Arrivé au pont 8, il ralentit. Il inspira. L’air nocturne était humide, salé. Il s’approcha de bâbord avant. La zone était sombre. Trop sombre pour être rassurante. Il s’arrêta à la limite exacte où les caméras perdaient leur pouvoir.

Il regarda l’océan. Puis il regarda la rambarde. Et il vit quelque chose. Un détail presque ridicule. Un détail que personne ne remarquerait en vacances.

Une petite trace sur le métal. Comme un frottement récent.

Comme si quelqu’un avait posé là… quelque chose de lourd. Une valise ? Un corps ? Un objet ?

Élias passa doucement son doigt sur la trace.

Le métal était froid. Il leva les yeux. Il ne vit personne.

Mais il sentit — avec cette précision que seuls les hommes ayant déjà survécu à des “accidents” peuvent ressentir — qu’il n’était pas seul.

Un pas résonna derrière lui. Très léger.
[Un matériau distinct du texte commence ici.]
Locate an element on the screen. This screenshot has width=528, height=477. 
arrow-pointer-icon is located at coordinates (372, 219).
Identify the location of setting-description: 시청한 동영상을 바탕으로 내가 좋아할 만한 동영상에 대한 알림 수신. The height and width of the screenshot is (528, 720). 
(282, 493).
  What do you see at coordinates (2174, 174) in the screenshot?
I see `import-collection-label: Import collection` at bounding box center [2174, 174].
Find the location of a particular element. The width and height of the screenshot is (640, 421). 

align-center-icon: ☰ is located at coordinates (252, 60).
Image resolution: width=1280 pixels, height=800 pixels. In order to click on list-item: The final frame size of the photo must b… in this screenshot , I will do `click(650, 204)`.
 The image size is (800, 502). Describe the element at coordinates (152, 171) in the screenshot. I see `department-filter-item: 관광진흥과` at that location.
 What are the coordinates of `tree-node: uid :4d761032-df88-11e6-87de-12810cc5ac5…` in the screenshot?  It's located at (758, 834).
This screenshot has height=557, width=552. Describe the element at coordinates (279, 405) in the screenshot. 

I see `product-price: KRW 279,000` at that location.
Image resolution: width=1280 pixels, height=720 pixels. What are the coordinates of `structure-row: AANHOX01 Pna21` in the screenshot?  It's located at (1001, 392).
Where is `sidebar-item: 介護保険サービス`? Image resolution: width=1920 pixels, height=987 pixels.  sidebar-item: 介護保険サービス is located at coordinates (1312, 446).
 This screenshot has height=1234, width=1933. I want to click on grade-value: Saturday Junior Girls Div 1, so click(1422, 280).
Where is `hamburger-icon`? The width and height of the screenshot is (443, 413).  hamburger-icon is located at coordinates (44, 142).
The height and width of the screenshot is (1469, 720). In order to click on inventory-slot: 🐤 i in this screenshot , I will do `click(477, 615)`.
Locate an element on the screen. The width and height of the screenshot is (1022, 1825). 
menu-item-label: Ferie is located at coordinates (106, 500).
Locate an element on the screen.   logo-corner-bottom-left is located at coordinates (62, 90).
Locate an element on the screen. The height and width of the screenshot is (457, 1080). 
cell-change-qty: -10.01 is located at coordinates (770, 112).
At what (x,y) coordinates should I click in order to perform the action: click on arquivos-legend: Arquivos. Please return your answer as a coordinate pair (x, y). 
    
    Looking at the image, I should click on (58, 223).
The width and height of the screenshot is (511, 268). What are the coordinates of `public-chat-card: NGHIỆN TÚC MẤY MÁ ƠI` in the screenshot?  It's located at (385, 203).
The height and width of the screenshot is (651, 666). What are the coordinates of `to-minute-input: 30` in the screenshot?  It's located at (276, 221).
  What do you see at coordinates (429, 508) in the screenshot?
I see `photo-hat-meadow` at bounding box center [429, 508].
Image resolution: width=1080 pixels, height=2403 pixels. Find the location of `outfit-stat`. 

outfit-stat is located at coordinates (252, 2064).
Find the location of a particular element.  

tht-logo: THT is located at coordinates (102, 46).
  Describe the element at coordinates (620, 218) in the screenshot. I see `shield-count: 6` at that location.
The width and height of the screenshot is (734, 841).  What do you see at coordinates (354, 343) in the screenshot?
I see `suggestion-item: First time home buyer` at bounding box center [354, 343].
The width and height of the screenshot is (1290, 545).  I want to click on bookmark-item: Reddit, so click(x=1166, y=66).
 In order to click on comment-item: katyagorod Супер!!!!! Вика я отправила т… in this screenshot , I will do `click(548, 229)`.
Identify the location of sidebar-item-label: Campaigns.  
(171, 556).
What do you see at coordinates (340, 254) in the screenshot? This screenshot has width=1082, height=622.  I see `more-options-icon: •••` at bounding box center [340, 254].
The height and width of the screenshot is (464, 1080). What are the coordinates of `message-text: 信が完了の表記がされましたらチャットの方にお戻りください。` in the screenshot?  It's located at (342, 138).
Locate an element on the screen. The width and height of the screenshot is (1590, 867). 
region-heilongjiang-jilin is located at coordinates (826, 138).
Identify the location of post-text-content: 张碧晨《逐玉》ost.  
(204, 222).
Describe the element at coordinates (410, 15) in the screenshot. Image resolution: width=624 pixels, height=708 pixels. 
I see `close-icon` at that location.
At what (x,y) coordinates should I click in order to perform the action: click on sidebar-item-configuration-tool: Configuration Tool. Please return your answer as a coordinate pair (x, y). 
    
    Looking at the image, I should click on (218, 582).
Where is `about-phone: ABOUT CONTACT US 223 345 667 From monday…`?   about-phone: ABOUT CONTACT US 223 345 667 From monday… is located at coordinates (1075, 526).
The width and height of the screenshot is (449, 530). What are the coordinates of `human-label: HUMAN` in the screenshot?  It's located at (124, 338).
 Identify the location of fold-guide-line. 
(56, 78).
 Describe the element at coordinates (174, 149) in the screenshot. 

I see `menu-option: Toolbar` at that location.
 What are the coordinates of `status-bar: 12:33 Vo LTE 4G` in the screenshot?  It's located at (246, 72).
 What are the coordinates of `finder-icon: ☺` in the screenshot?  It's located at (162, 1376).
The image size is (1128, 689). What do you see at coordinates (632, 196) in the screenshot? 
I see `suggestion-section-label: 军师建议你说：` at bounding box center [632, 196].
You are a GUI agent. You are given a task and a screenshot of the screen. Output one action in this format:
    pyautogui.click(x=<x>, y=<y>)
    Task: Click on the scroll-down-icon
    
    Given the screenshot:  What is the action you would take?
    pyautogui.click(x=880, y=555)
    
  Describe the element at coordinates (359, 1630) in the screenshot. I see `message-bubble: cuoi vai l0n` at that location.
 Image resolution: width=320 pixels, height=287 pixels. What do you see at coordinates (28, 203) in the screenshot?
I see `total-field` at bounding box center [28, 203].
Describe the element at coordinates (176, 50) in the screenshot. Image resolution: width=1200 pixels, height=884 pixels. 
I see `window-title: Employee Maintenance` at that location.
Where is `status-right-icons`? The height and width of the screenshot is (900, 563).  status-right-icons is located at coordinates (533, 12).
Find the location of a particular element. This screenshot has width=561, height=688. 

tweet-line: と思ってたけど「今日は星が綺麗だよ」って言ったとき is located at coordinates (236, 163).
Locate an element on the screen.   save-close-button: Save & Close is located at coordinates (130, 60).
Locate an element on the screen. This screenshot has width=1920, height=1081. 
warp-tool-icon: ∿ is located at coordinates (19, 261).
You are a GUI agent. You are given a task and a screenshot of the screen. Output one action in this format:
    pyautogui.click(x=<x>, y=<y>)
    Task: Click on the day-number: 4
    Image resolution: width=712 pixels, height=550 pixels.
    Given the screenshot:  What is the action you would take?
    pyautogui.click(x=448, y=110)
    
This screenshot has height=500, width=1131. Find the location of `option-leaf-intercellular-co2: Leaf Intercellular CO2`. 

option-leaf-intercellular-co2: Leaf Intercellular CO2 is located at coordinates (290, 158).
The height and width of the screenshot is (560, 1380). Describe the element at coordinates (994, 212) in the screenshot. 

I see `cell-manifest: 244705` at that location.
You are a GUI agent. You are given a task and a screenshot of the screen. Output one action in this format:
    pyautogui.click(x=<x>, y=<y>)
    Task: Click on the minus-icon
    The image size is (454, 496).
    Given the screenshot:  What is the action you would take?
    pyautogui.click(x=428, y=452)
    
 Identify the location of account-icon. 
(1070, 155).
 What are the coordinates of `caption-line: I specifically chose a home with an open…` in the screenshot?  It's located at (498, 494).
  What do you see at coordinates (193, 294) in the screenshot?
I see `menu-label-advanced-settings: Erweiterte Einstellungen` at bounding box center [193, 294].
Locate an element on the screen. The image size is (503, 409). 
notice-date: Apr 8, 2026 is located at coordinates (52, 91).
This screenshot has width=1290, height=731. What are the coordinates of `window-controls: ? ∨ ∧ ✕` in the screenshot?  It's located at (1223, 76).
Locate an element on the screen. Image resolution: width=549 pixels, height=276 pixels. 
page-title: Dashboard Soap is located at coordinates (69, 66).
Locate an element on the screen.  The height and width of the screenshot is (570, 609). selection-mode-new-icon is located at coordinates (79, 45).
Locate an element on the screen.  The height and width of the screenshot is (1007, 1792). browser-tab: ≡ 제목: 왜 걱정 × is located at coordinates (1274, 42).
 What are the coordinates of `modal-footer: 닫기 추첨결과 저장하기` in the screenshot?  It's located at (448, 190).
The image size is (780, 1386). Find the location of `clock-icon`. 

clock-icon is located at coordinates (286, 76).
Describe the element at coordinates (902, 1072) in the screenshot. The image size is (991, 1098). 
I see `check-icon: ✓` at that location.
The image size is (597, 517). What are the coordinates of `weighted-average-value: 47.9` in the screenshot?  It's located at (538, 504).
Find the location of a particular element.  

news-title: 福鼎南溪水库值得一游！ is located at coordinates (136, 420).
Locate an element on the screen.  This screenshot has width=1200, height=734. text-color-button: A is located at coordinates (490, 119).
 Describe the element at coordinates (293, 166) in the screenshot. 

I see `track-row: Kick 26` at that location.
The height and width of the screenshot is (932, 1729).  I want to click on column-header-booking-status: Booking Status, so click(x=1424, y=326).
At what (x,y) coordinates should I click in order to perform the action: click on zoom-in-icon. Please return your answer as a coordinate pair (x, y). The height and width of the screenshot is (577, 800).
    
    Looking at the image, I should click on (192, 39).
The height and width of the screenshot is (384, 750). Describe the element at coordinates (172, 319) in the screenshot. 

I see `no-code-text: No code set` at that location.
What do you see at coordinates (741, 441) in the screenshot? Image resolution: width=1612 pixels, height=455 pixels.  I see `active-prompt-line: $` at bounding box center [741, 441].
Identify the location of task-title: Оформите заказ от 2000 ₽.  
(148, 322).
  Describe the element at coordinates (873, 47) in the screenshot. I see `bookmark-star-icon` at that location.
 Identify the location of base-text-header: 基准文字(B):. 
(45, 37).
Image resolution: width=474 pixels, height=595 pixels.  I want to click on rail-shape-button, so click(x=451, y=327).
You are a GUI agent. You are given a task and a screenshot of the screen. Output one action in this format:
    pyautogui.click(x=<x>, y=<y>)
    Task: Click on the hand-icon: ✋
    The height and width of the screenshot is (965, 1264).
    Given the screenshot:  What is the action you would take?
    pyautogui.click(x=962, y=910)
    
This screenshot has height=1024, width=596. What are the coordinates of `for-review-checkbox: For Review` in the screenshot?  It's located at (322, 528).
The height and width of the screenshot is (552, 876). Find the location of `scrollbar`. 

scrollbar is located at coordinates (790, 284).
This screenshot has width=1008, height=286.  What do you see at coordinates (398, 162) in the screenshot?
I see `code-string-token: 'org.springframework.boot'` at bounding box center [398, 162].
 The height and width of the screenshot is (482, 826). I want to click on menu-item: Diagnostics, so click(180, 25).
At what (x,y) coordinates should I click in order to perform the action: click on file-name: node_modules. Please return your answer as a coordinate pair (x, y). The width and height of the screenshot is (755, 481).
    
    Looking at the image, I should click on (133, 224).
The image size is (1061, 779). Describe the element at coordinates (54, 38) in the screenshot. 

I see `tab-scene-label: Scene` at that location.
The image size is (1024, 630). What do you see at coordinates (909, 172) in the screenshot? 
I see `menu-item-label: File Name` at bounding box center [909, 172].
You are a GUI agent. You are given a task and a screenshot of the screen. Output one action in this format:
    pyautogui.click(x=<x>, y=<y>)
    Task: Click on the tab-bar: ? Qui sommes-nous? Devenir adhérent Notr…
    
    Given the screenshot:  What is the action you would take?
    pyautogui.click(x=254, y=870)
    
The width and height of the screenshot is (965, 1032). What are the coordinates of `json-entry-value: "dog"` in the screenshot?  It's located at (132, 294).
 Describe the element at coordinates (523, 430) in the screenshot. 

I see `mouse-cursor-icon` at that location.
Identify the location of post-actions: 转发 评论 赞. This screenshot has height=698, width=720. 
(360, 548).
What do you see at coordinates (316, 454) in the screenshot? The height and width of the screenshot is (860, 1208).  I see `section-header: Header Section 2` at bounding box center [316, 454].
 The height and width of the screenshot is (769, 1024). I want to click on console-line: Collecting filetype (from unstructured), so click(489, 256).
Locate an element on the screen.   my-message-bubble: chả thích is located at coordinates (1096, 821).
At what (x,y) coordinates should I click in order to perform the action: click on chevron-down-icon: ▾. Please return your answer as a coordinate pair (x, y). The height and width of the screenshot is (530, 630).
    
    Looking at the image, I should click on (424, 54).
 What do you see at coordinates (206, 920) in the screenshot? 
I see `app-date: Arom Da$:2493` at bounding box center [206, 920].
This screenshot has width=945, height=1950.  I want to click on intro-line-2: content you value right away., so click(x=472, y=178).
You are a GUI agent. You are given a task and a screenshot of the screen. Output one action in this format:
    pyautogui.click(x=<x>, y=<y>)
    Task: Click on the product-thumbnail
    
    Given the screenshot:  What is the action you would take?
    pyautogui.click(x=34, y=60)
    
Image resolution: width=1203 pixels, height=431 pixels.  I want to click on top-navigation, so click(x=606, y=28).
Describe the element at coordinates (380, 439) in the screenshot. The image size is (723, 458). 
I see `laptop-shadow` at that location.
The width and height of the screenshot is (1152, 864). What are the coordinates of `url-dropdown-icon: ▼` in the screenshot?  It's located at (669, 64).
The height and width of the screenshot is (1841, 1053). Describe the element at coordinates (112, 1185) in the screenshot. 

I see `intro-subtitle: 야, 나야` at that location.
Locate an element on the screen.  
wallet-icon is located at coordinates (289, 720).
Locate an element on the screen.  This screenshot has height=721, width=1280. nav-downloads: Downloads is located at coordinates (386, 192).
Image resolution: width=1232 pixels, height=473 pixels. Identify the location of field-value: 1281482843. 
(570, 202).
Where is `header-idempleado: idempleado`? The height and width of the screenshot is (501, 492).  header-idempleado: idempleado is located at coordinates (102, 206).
Élias ne se retourna pas tout de suite.

Sur un navire, se retourner trop vite donne à l’autre l’avantage.

Il fixa l’océan encore une seconde.

Puis il dit, calmement, sans bouger :

— Je sais que tu es là.

Aucun bruit.

Juste le souffle de la mer. Alors il se retourna.

Et, pendant une fraction de seconde, il vit une silhouette au bord de la lumière.

Un visage dans l’ombre. Pas assez longtemps pour l’identifier.

Juste assez longtemps pour comprendre une chose essentielle :

Ce n’était pas un passager égaré.

C’était quelqu’un qui connaissait l’angle mort.

La silhouette recula d’un pas… et disparut derrière un panneau technique, là où la promenade se rétrécissait. Élias fit un mouvement pour la suivre, puis s’arrêta net.

Parce qu’il venait d’entendre autre chose.

Un bip.

Un bip très discret. Le bip d’une porte qui s’ouvre avec une carte. Et ce bip… venait de l’endroit le plus improbable.

Derrière le panneau.

Un accès de service. Une porte que les passagers ne devraient pas utiliser. Élias s’approcha, lentement. La porte était déjà refermée. Mais le voyant du lecteur clignotait encore.

Vert.

Puis rouge.

Élias posa sa main sur la poignée. Elle n’était pas verrouillée. Il entrouvrit.

Un couloir étroit, sans moquette, sans décor. Un couloir qui ne figurait pas sur les plans passagers. Un couloir qui sentait le métal et le froid, comme une respiration du pont inférieur.

Élias resta immobile.

Le navire venait de lui montrer un passage. Pas par erreur. Comme une invitation. Comme un piège.

Et, dans son oreillette, la voix du Chef de la Sécurité grésilla soudain, trop tard, trop mécanique :

— Morel… où est-ce que tu es ?

Élias ne répondit pas. Il regardait le couloir interdit.  Et il comprenait déjà que l’angle mort n’était pas un défaut. C’était une frontière. Et quelqu’un, quelque part, venait de lui ouvrir la porte.